_WHAT THE TASK ASKS:_ Return the lines below without changes, starting at the line that contains "Given: Open the" and ending with the last line of the records, both included. Leave the pictures out.
---------- DATASET EXTRACT ----------
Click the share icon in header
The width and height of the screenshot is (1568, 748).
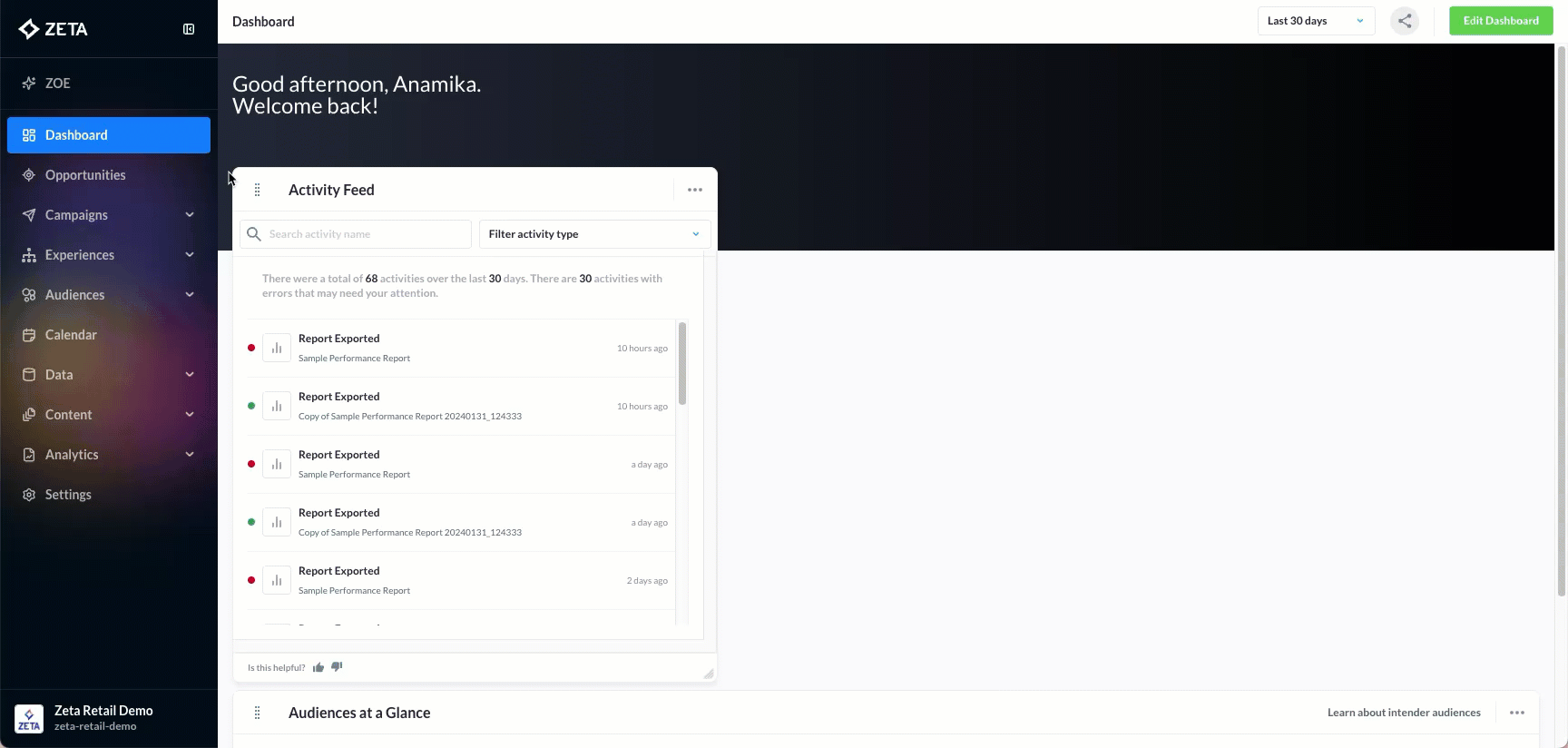[x=1405, y=21]
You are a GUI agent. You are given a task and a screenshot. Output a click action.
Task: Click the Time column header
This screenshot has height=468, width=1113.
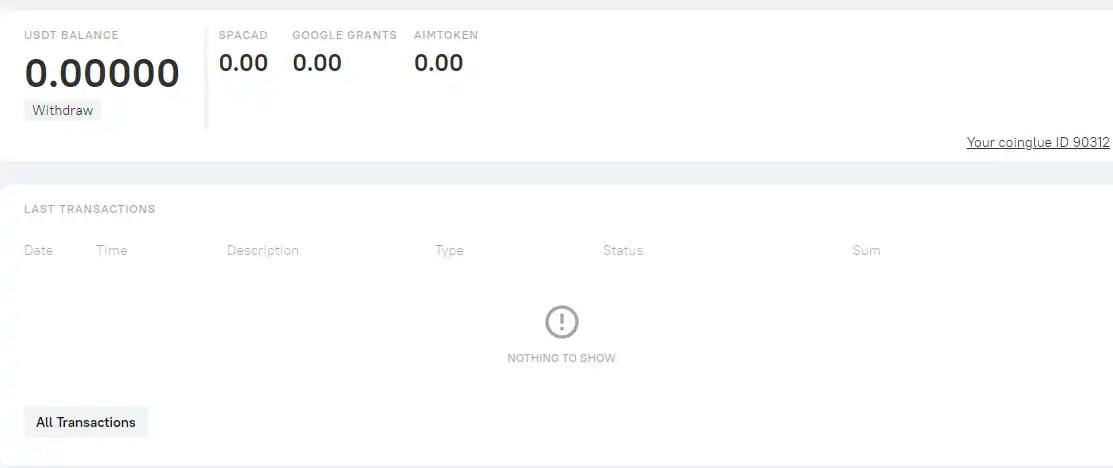[111, 251]

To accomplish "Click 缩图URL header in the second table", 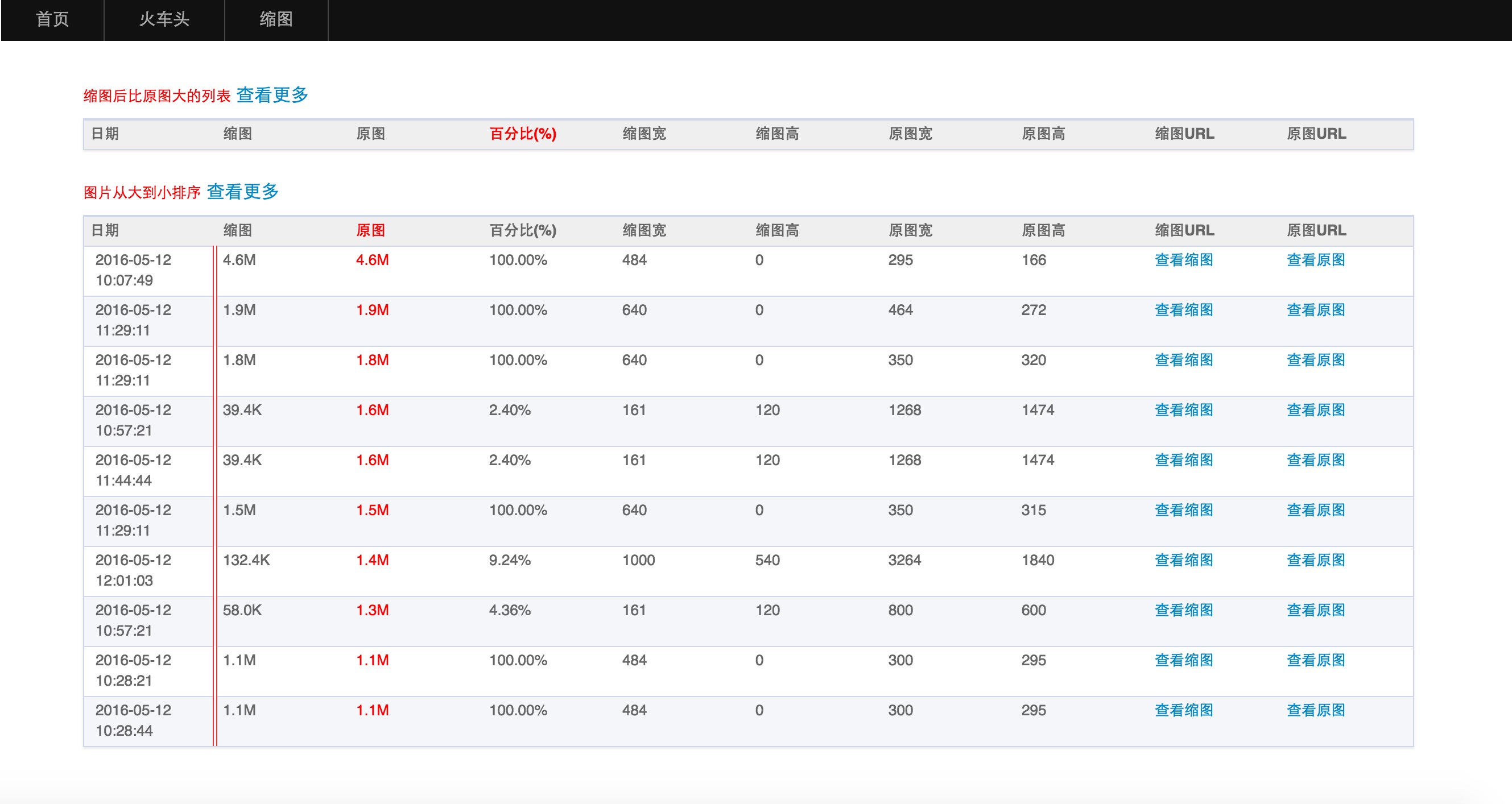I will (x=1184, y=230).
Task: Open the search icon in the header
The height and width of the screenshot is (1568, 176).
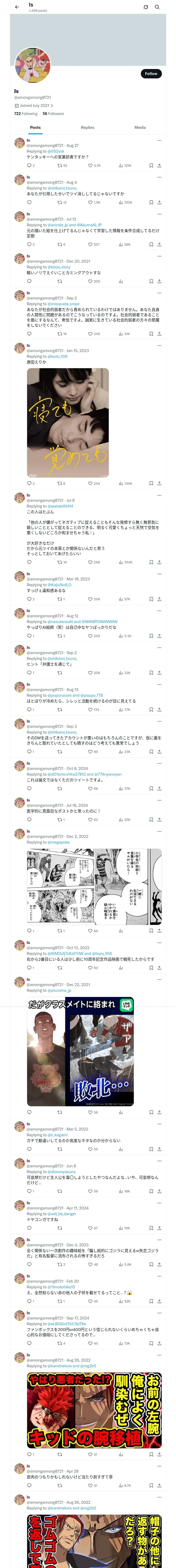Action: tap(157, 7)
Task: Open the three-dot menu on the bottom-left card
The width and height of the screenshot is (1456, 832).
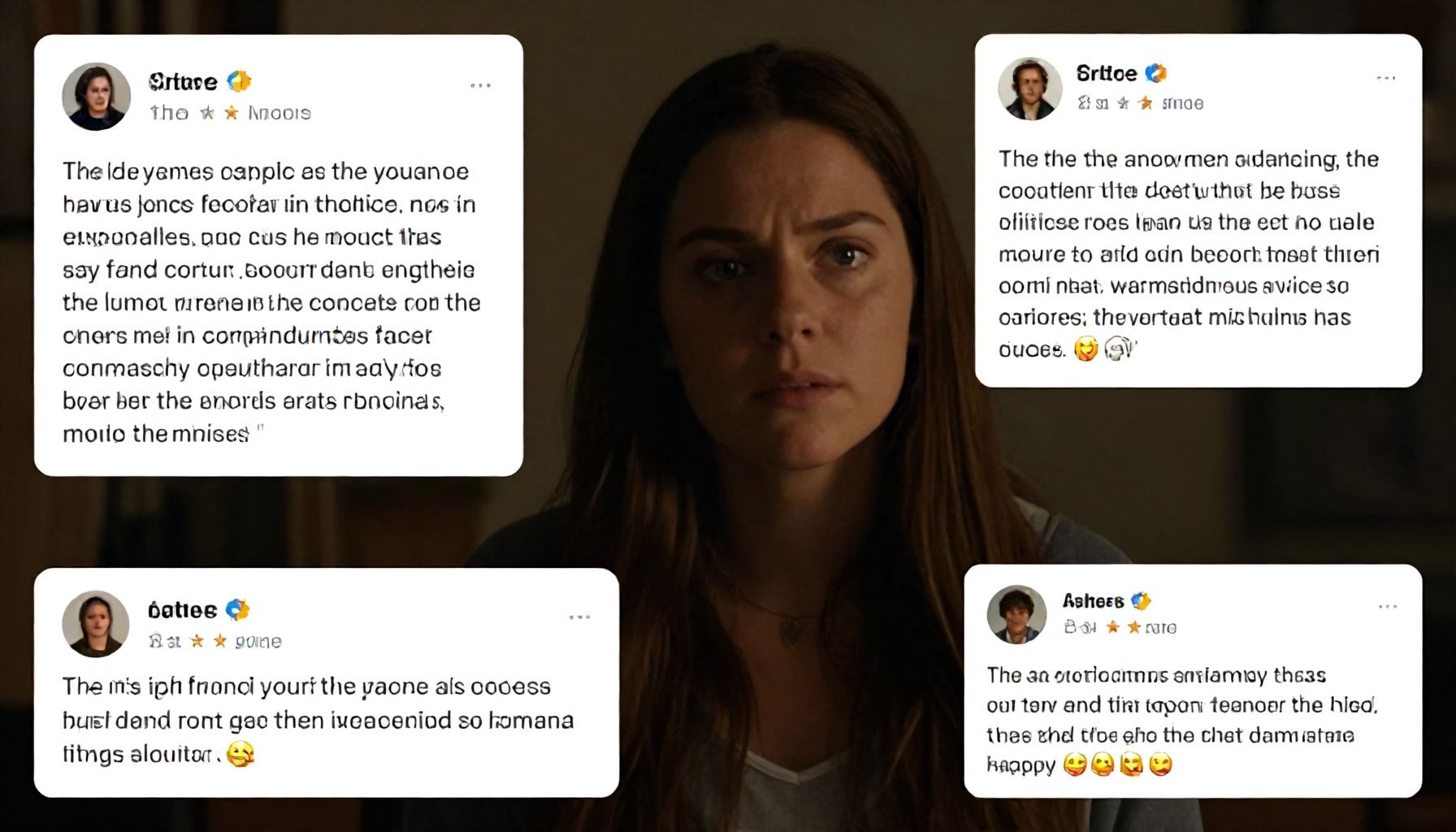Action: pos(579,618)
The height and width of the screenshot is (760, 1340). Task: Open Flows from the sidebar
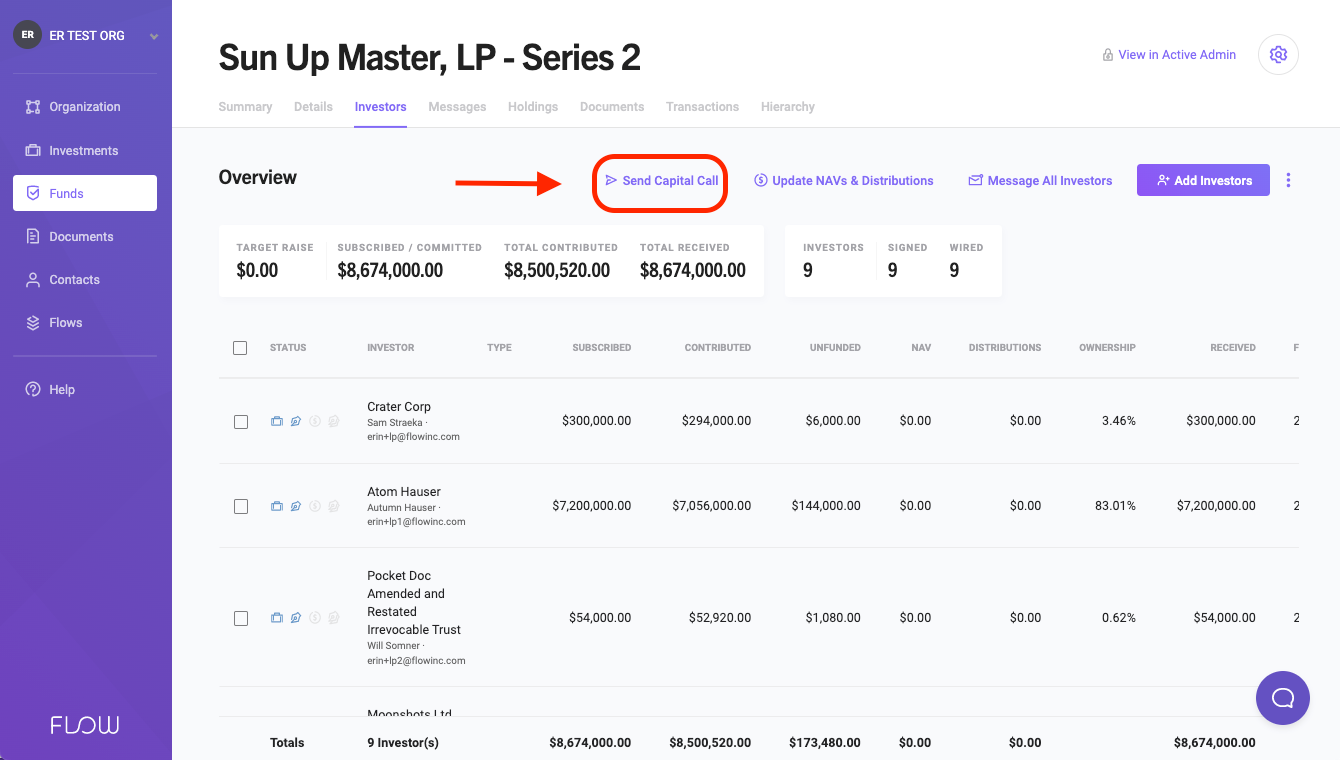click(66, 323)
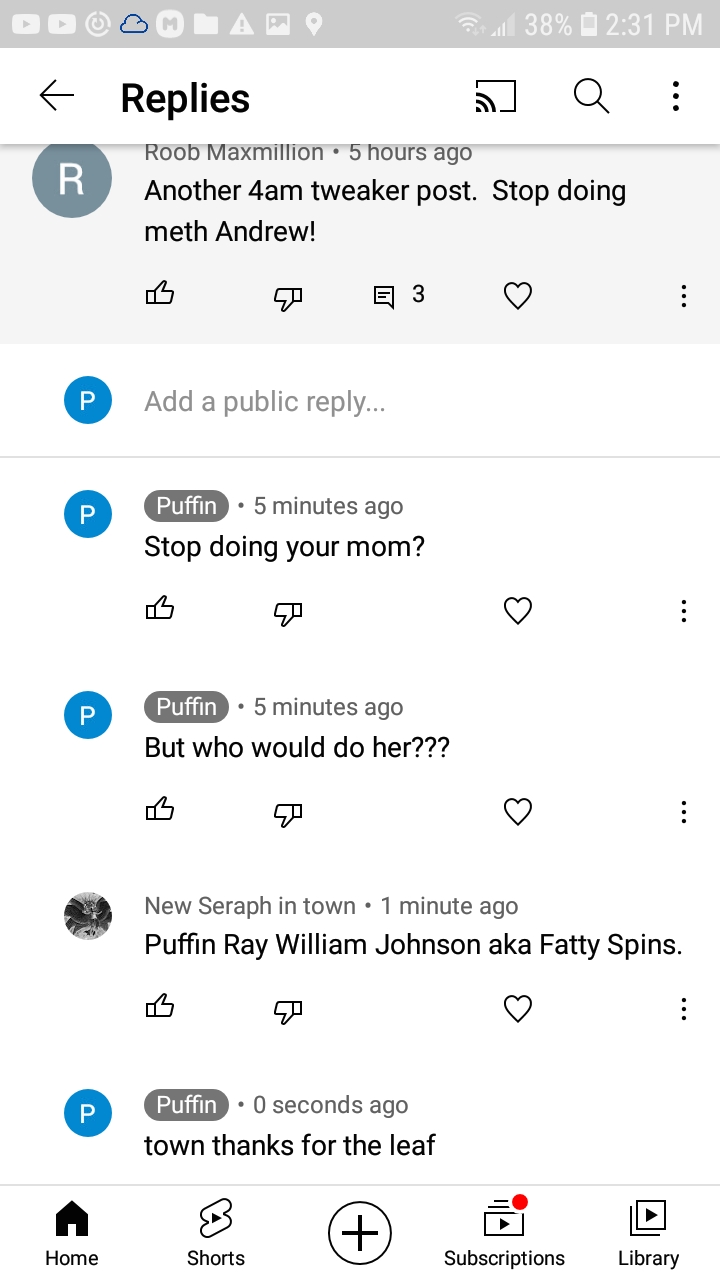The height and width of the screenshot is (1280, 720).
Task: Open options for New Seraph in town's reply
Action: pos(683,1009)
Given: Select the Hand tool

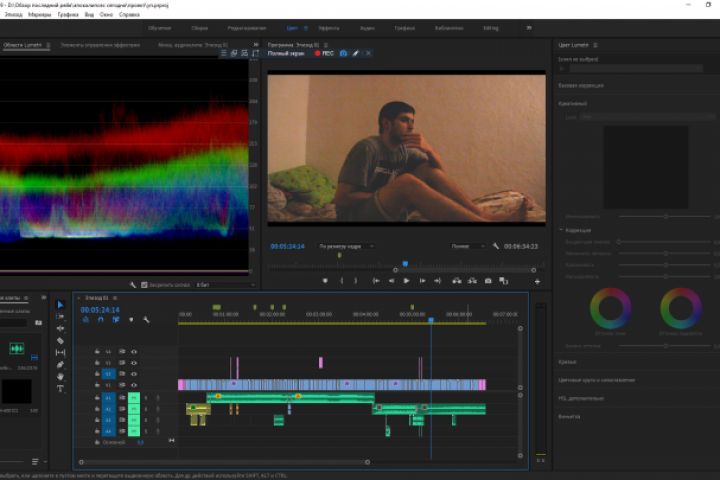Looking at the screenshot, I should pos(60,376).
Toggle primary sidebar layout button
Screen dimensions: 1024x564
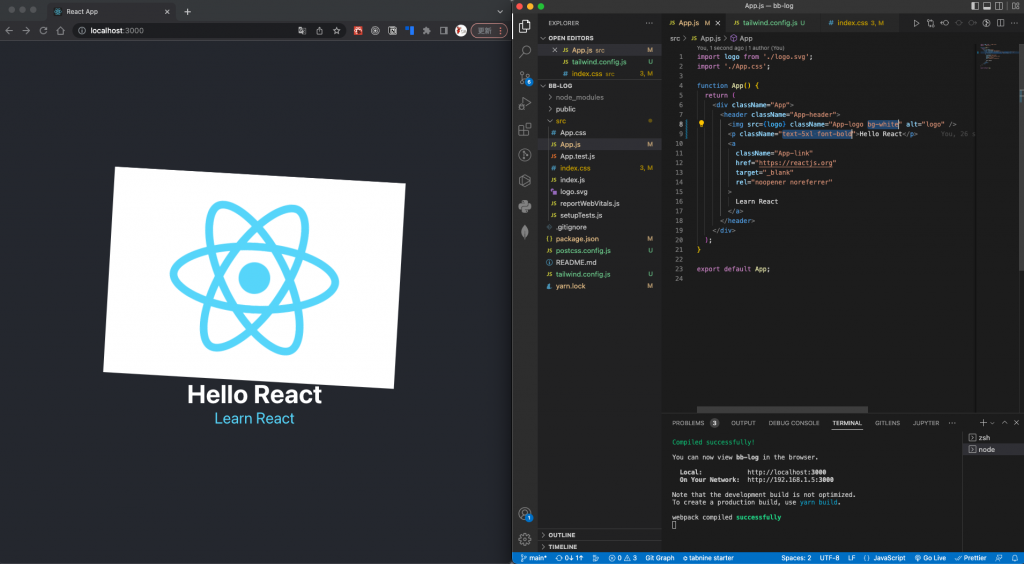[x=974, y=6]
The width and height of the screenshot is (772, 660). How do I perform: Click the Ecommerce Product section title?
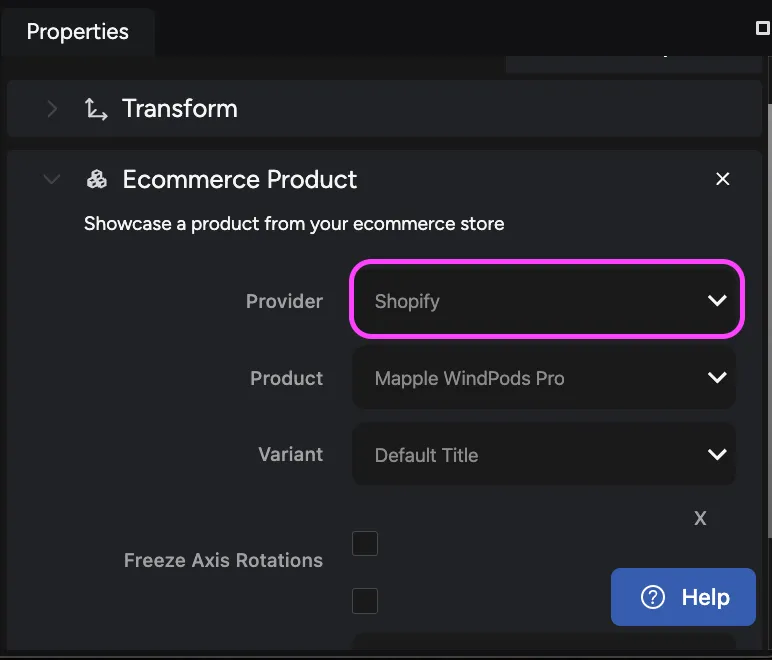[240, 180]
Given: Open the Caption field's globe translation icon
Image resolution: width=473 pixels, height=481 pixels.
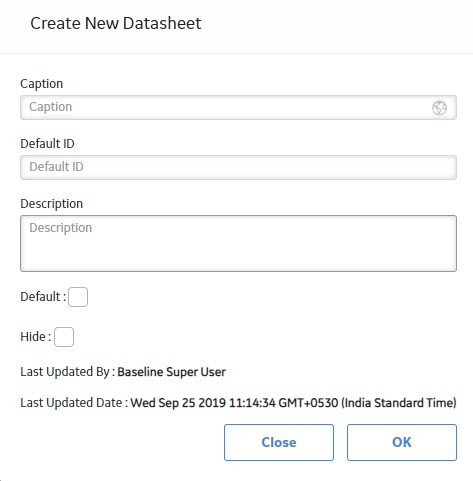Looking at the screenshot, I should 439,108.
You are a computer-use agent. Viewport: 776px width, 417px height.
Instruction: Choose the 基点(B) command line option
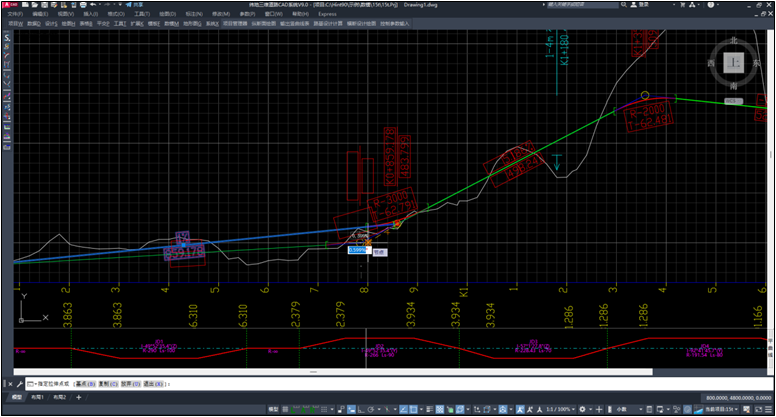coord(84,384)
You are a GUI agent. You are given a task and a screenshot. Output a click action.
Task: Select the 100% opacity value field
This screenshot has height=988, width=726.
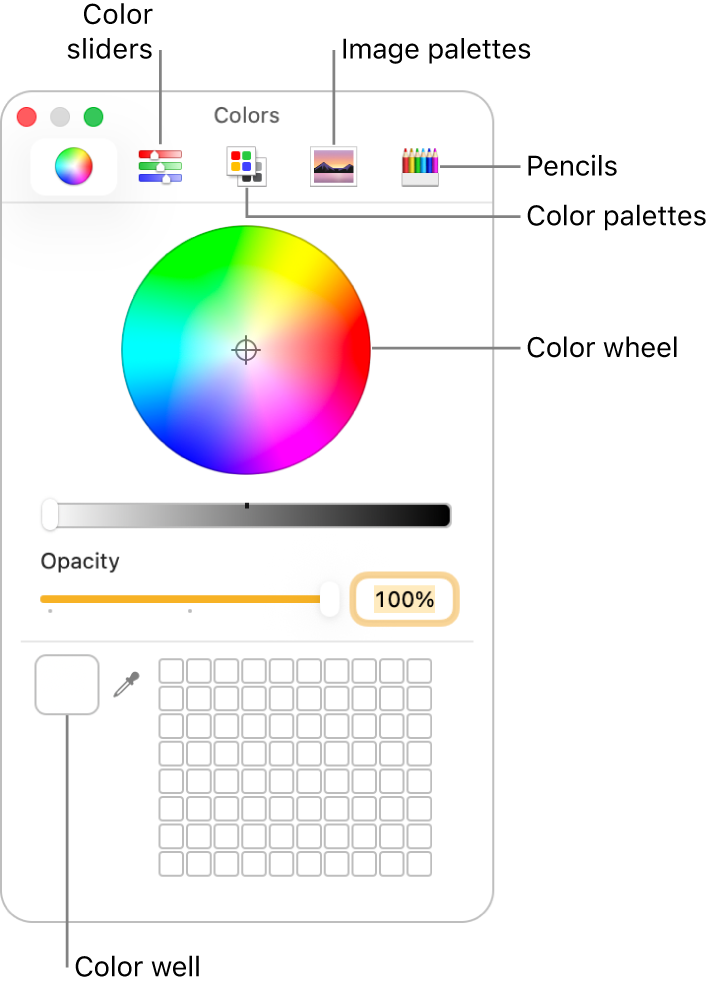coord(404,599)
----------
_RESULT FOR THIS TASK:_
Given: Open the Caption field's globe translation icon
Image resolution: width=473 pixels, height=481 pixels.
Looking at the screenshot, I should 439,108.
You are a computer-use agent. Viewport: 776px width, 417px height.
Instruction: Choose the 基点(B) command line option
coord(84,384)
You are a GUI agent. You are given a task and a screenshot. Output a click action.
Task: Select the 100% opacity value field
This screenshot has height=988, width=726.
coord(404,599)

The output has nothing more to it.